Col. Olcott, like Mrs. Besant, also revised his opinion of Mr. Judge, but, again like Mrs. Besant, expressed himself only in a private interview. The occasion was a conversation with Laura Holloway (one of the “chela” authors of Man: Fragments of Forgotten History) in New York City in 1906, during Olcott’s last visit to the United States, a year before he died. Mrs. Holloway (then Mrs. Langford) had known Olcott in the early days and had also been acquainted with his sister, Belle, who had since died. Olcott wrote to Mrs. Holloway from Boston, asking her to visit him when he arrived in New York to give a lecture at Carnegie Hall. She did so, and the conversation turned to the work of the Theosophical Movement. Olcott, Mrs. Holloway soon realized, was lonely, homesick, and missed very greatly his old association with H.P.B. He spoke of his “dear old colleague” and recognized the magnitude of her loss in “the trend of events in the Theosophical Society since her death.” Moreover, although Olcott was still the “President-Founder,” other and younger workers, he said, were in control of the affairs of the Society. Mrs. Holloway reminded him that there was a third coworker who had been with him and H.P.B. at the beginning, to whom Olcott later became hostile. Olcott knew that she spoke of Judge, and, encouraged by his visitor, he took her hand and said, “in a manner subdued and most impressive”:
“We learn much and outgrow much, and I have outlived much and learned more, particularly as regards Judge. . . . I know now, and it will comfort you to hear it, that I wronged Judge, not wilfully or in malice; nevertheless, I have done this and I regret it.”

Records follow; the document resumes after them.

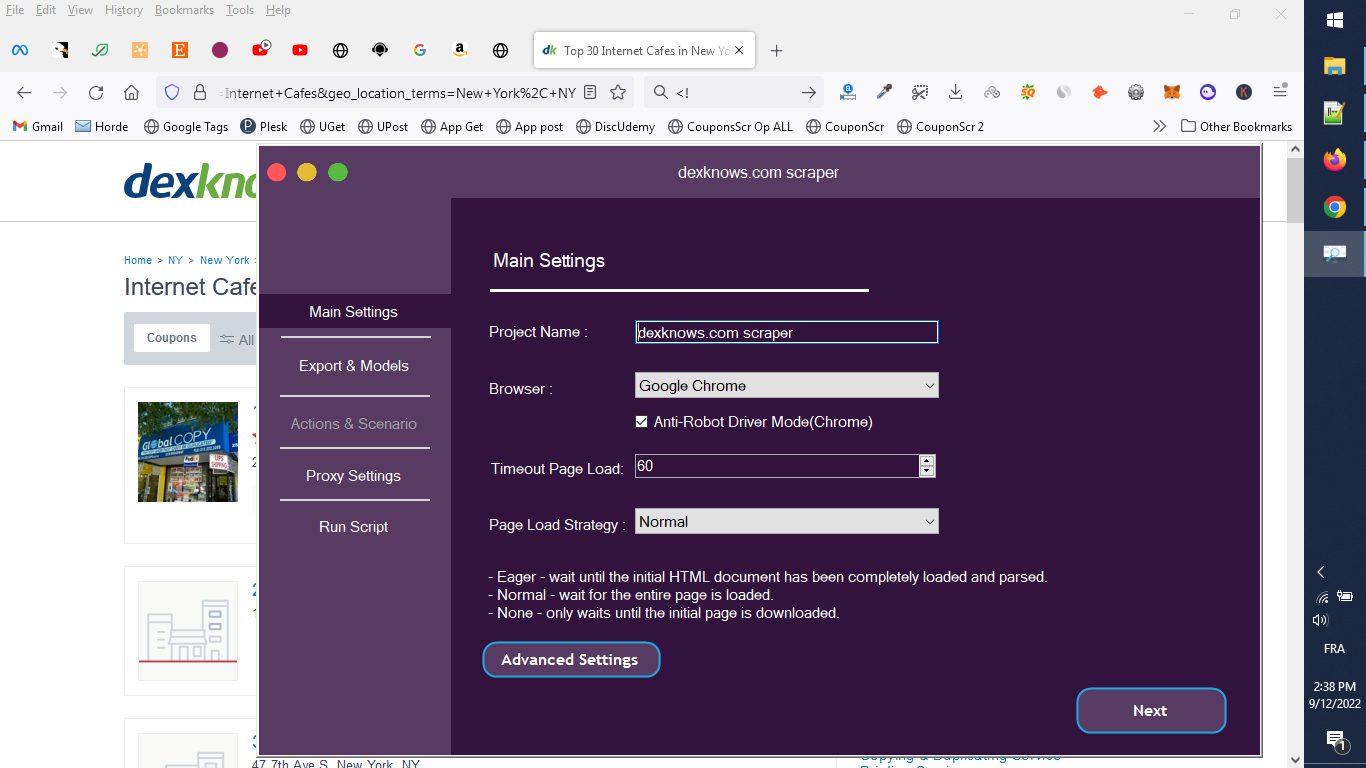Open the ColorZilla eyedropper extension
1366x768 pixels.
[x=884, y=92]
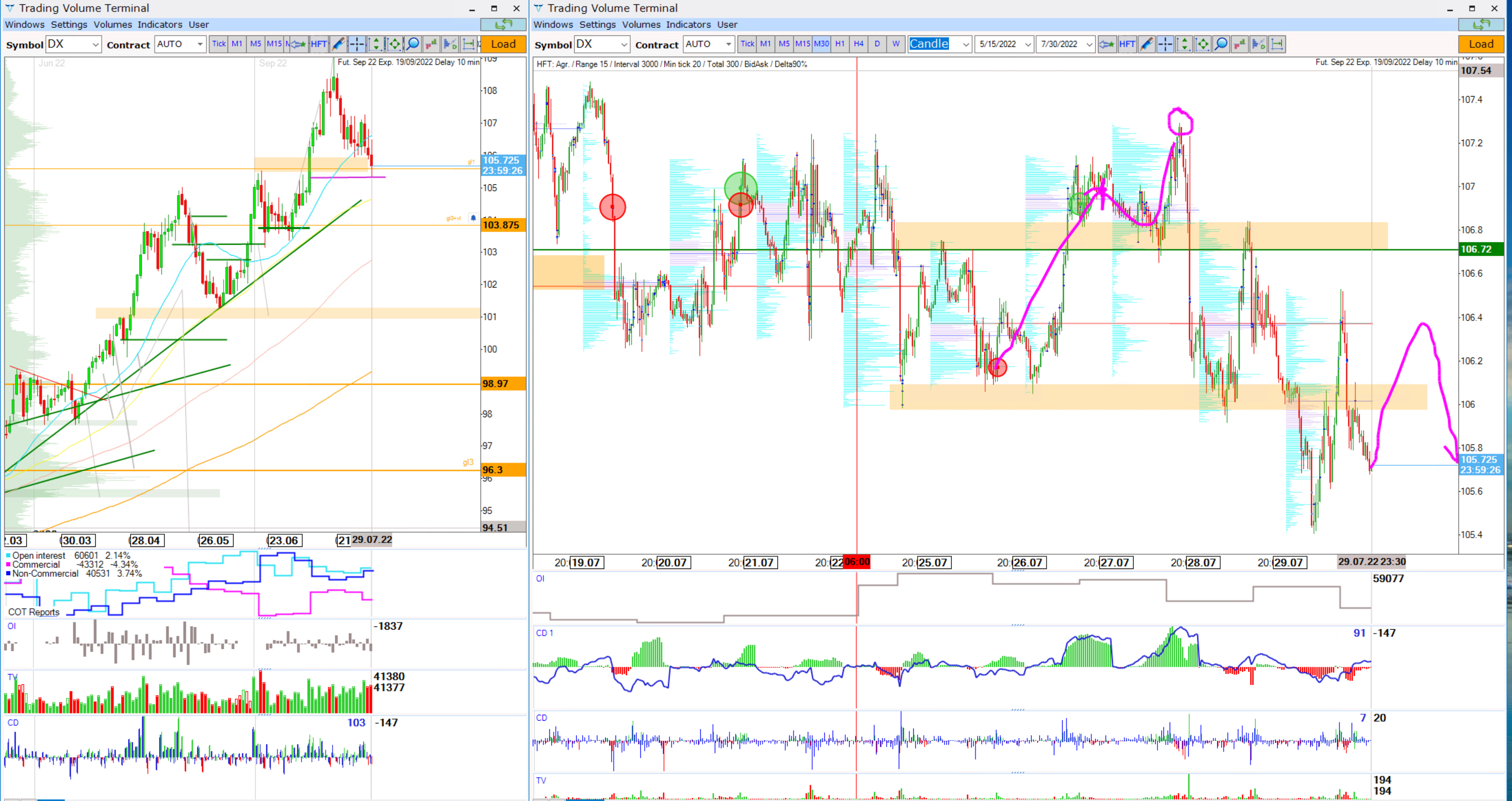Click the Load button on left chart
The height and width of the screenshot is (801, 1512).
pyautogui.click(x=502, y=44)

When Mrs. Holloway expressed happiness at this admission, Olcott replied: “To no one else have I ever said as much, and since you are so pleased, I am glad that I could say it to you.”

The report of this interview was published by Harold W. Percival in The Word for October, 1915, as part of a series of reminiscences 12 concerning the major figures of the Theosophical Movement. In a Supplementary Letter to the editor, Mrs. Holloway explained that she “did not seek a confession from Col. Olcott,” nor want “any confidences from him not voluntarily extended.” Her own deep friendship with Judge, she thought, which was known to Olcott, had led him to reveal his heart’s feelings at the end of his life. Her account of Olcott’s mien during this conversation is of interest:
. . . after thislong lapse of time, and with a sense of justice due to the memory of both himself and Mr. Judge, I feel I am doing right in consenting to its publication. I cannot reproduce his earnest, contrite manner, nor can I impart to you the atmosphere of peace and harmony that characterized the occasion . . when I reminded him, as I did, of how long and how unalterably she [H.P.B.] had loved Mr. Judge, he sat like one listening to an unseen speaker. But these things cannot be portrayed in this telling of the few words he spoke in vindication of Mr. Judge.